Instrumental music tends not to charm children, unless an ice cream truck is playing the tune. And a classical piece like Beethoven’s Fifth Symphony? Not a good bet.
But what if that work had words? Imagine that those indelible opening notes weren’t just the orchestra booming, “Da-da-da-dum, da-da-da-dum,” but a chorus singing, "Beethoven's Wig is very big," followed by even sillier lyrics. Would a Baroque bad hair day lead to good young listeners?
“I recall really clearly having this image in my mind of kids singing these songs in a playground,” said Richard Perlmutter, the creator of "Beethoven's Wig" an hourlong multimedia show on Saturday at the N.Y.U. Skirball Center for the Performing Arts. “I tried to write them so the hooks are ones kids could be singing.”

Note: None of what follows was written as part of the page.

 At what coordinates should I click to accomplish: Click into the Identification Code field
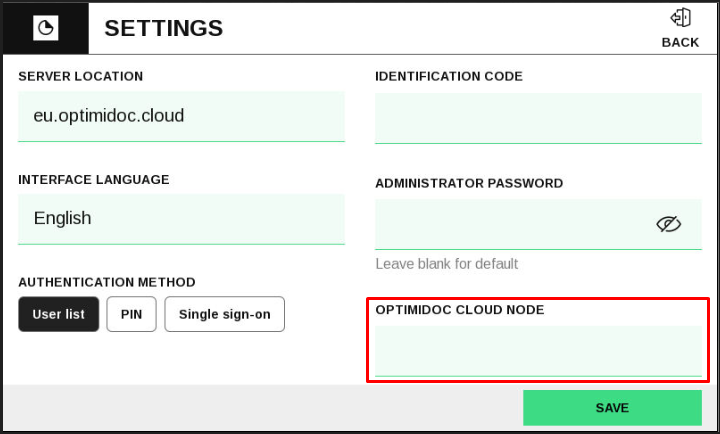(538, 118)
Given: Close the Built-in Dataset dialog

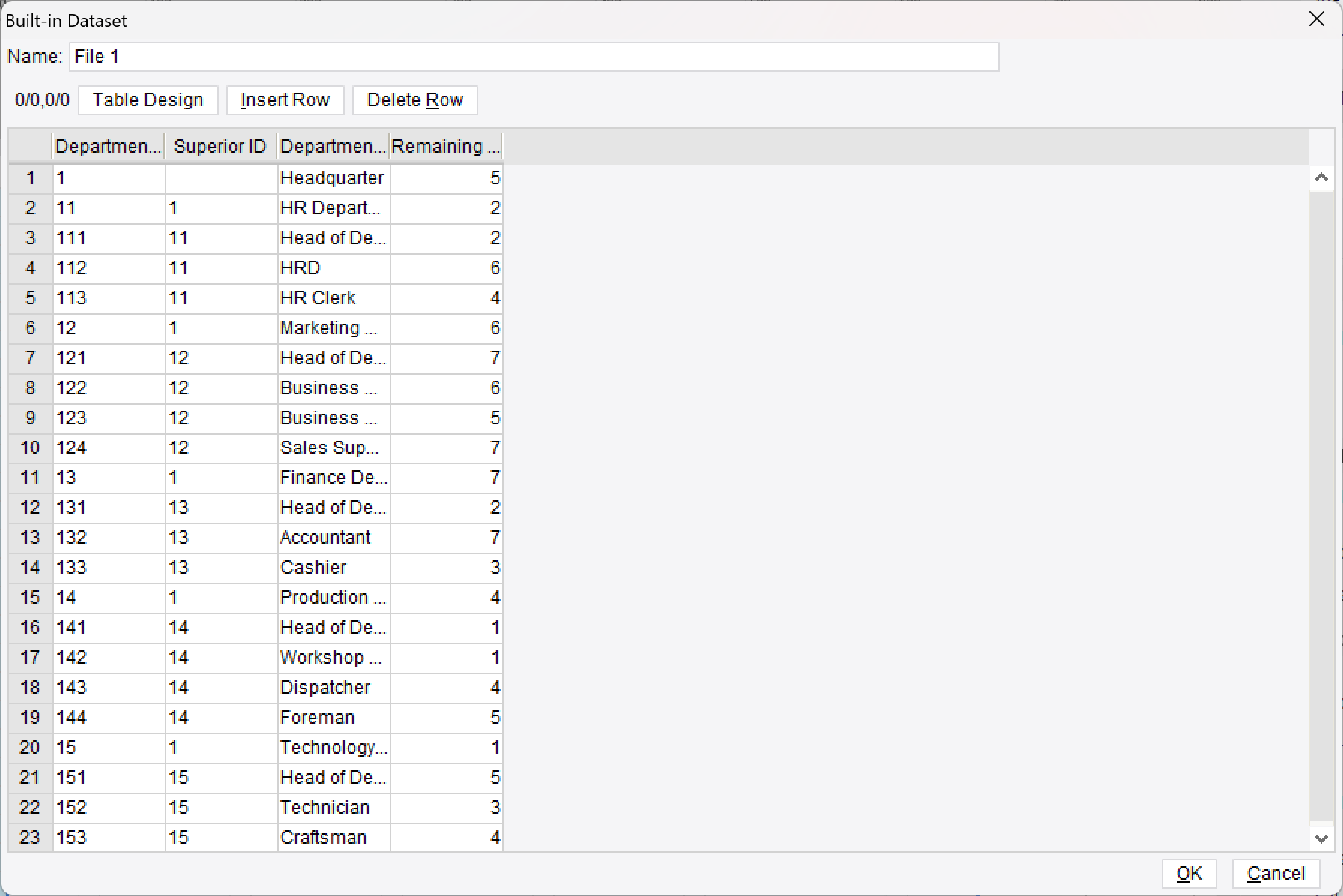Looking at the screenshot, I should click(x=1316, y=19).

“Beethoven’s Wig” began more than 15 years ago, when Mr. Perlmutter, 67, a father of three, started infusing excerpts from classical masterworks with Seussian whimsy. Then a writer of jingles and commercials, he made the 2002 album, Beethoven's Wig: Sing Along Symphonies," which featured a vocal quintet and orchestral accompaniment. It led to four more albums — and four GRAMMY AWARD Nominations - and eventual touring.
“The lyrics are often about the composer or the piece,” Mr. Perlmutter said. In "Franz Liszt he Famous Pianist" (the Hungarian Rhapsody No. 2), children will learn that “everyone who saw him all agreed/No one could match his finger speed.” “Liszt was kind of the first rock star,” Mr. Perlmutter explained.

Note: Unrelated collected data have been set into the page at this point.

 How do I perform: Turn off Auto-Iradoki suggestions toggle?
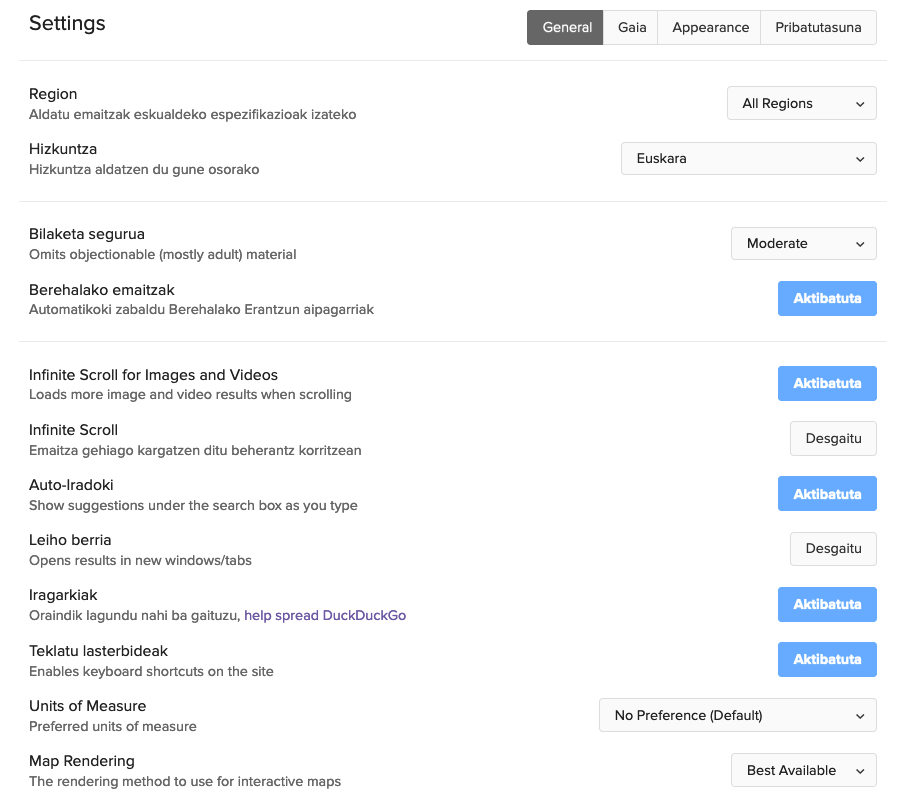(827, 494)
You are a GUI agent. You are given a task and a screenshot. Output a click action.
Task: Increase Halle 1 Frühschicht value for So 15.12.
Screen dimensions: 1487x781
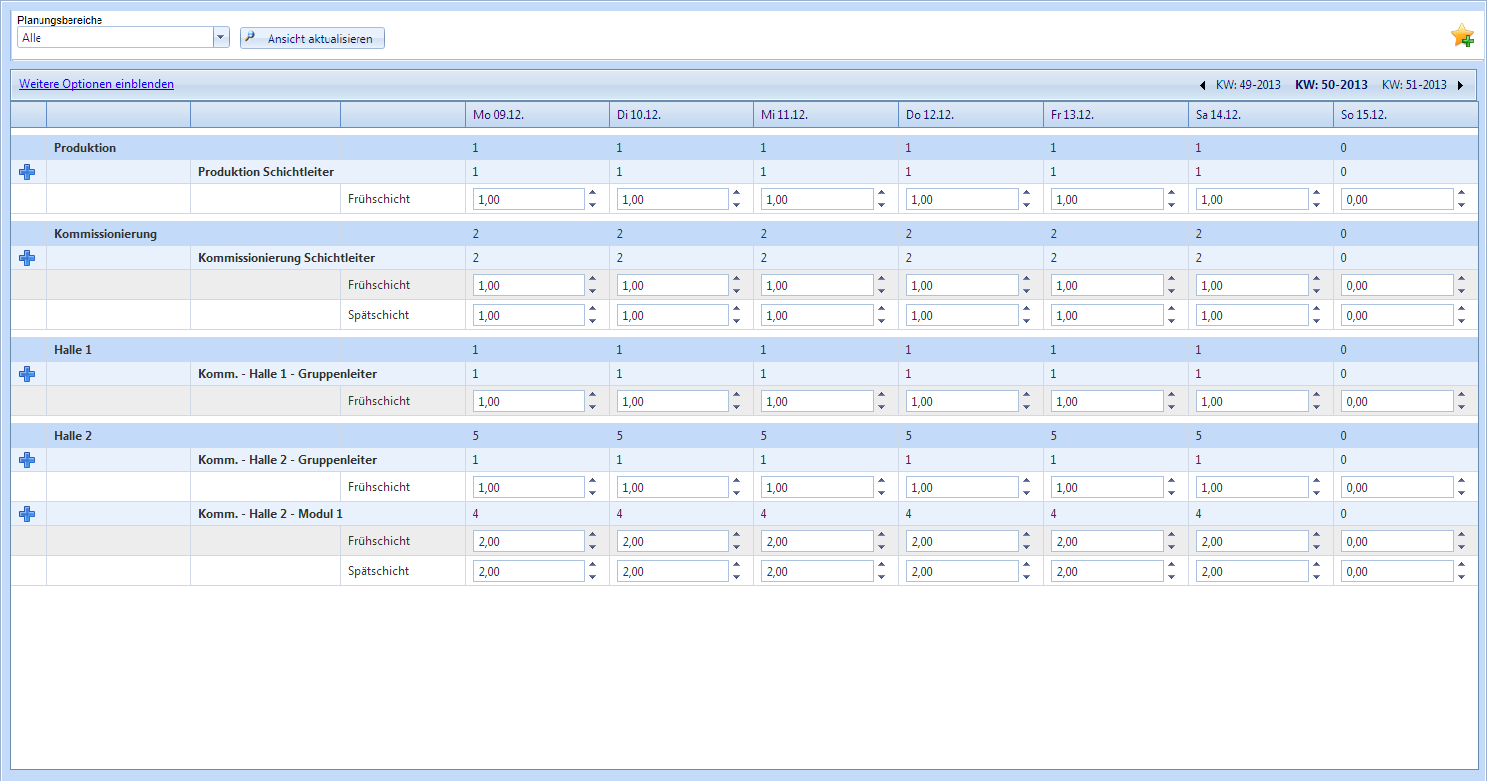tap(1461, 396)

Saturday’s performance, part of Skirball's Big Red Chair Family Series, will let children star a bit, too. Preshow activities include cancan lessons, preparation for Mr. Perlmutter’s riff on Offenbach's "Can You Can Can?"

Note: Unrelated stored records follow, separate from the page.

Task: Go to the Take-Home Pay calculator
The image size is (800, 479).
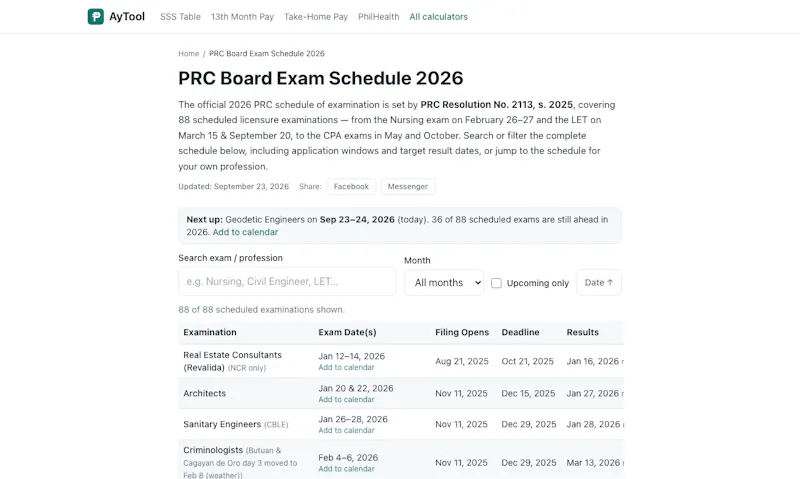Action: pos(316,17)
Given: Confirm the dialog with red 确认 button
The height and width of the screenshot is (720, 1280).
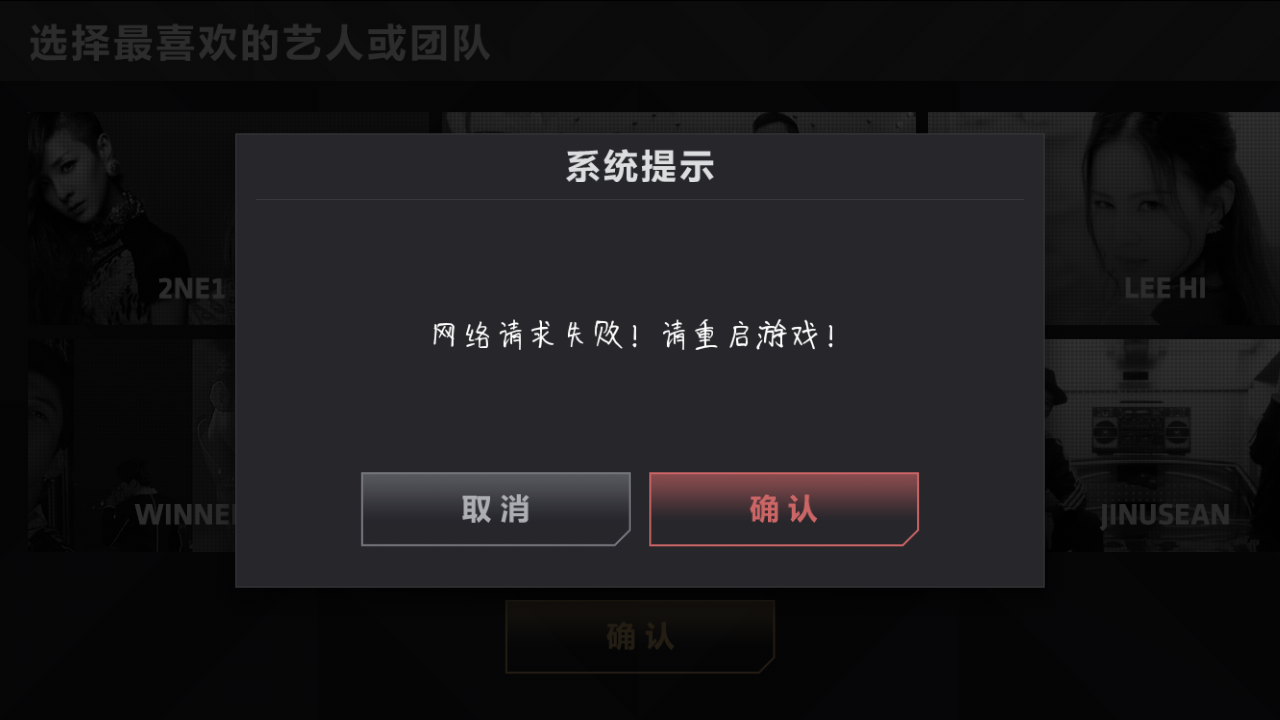Looking at the screenshot, I should [783, 509].
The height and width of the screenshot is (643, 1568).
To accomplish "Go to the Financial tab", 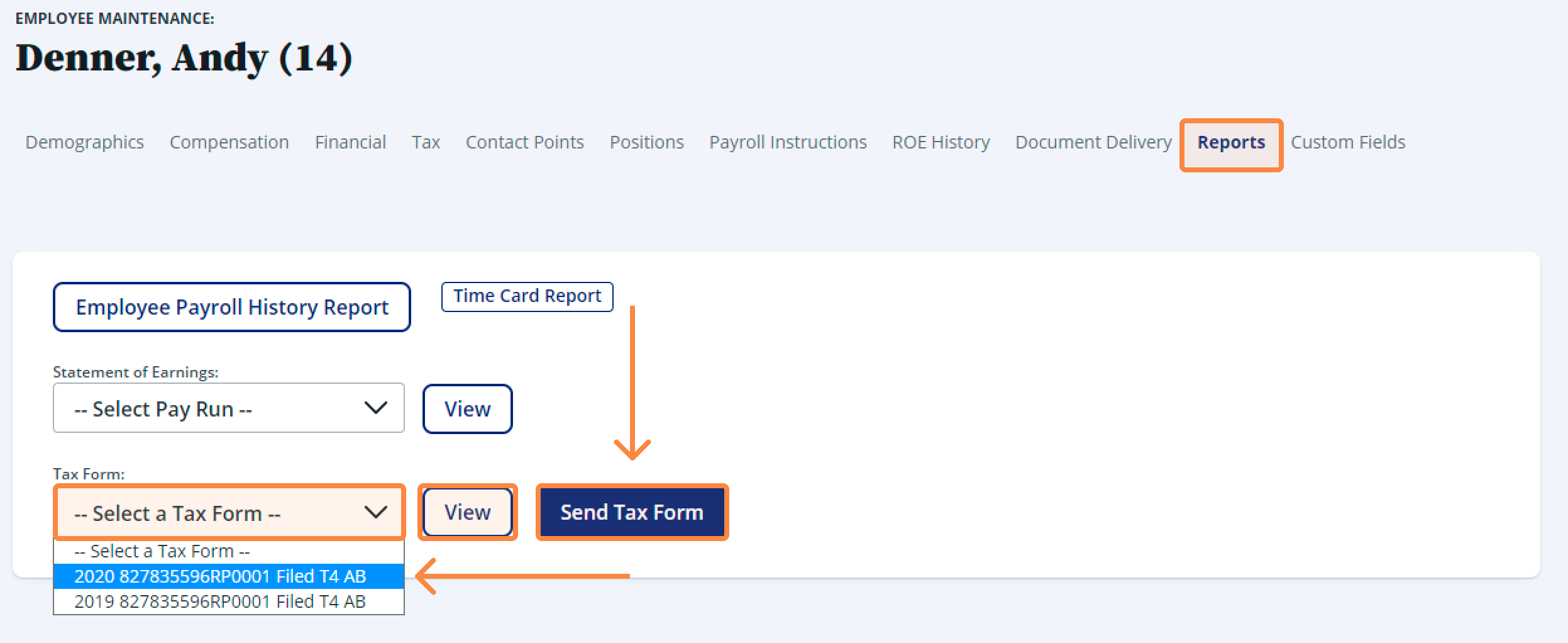I will click(x=351, y=142).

Although he now mostly performs solo — he plays piano, mandolin and guitar, and his orchestral numbers have recorded voices and instruments — Mr. Perlmutter is not, strictly speaking, alone onstage. Beethoven appears, too, along with a raccoon, a frog, a robot, an alien and a dinosaur: all cartoon characters, voiced by actors and projected on a screen.
“Beethoven jokes with me, and he claims he didn’t wear a wig, and I prove potentially otherwise,” Mr. Perlmutter said. “I hope he’s not stealing the show from me, but he might be.”
Not that Mr. Perlmutter would really mind. Songs like the "La De Da Sonata," which analyzes how Mozart composed his Sonata in C, demonstrate the reverence behind Mr. Perlmutter’s irreverence. And his collaborations with centuries-old composers have enabled him to leave the advertising world behind.
“Everybody dreams of a music career,” he said. “Now I have one.”
(Preshow activities at 1 p.m.; show at 2 p.m.; 566 La Guardia Place, at Washington Square South, Greenwich Village.)